— BEGIN Data for this task —

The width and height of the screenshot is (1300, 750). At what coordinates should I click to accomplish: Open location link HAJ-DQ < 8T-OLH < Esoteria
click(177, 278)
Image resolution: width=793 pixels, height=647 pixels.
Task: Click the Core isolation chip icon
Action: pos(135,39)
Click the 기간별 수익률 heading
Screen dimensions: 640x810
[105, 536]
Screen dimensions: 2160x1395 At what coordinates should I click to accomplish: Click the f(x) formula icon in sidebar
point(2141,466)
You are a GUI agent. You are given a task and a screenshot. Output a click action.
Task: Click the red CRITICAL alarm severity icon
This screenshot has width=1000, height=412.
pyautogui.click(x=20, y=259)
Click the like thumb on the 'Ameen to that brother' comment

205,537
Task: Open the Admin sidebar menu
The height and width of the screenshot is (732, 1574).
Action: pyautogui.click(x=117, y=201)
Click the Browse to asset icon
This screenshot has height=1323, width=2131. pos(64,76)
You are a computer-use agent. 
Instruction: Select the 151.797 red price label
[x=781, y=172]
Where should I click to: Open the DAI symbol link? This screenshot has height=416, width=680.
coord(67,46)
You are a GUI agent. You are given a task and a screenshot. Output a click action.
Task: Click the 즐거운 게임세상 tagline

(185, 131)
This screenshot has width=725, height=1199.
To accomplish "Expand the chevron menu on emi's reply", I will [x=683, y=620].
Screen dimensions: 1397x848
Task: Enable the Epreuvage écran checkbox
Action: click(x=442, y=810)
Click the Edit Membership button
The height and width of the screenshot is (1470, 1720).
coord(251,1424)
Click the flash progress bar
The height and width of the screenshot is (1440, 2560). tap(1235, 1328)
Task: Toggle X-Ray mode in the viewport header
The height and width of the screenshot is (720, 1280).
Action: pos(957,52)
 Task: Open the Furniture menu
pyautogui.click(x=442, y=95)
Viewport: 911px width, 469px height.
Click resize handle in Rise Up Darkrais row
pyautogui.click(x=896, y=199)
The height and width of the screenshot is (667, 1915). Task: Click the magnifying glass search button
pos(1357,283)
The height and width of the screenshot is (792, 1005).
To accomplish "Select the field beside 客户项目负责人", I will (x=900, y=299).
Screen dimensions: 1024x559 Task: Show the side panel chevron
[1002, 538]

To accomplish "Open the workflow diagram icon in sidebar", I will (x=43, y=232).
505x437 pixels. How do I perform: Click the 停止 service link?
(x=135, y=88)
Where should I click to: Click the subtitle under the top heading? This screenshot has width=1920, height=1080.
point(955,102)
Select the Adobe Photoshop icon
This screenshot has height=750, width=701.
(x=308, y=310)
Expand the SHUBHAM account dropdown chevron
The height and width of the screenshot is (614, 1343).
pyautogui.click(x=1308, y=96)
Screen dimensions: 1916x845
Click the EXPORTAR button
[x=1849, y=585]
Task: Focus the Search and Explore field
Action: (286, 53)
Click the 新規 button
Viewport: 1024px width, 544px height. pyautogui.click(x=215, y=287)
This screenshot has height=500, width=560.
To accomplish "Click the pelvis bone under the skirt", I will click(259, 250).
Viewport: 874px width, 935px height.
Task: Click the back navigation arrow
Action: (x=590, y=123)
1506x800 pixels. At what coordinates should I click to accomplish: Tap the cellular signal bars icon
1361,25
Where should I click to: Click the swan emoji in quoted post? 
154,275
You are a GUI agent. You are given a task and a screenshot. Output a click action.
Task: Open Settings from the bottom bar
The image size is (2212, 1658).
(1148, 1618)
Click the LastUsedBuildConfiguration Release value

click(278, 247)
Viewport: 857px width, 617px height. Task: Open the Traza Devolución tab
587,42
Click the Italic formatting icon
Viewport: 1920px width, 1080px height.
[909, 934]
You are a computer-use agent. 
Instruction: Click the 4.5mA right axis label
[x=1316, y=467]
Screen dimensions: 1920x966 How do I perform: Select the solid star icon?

— END Data for this task —

Goal
Please pull out each line of the entries above that contains the word "Expand". Case matters.

Exercise answer
To accomplish "Expand the chevron menu on emi's reply", I will [x=683, y=620].
Expand the SHUBHAM account dropdown chevron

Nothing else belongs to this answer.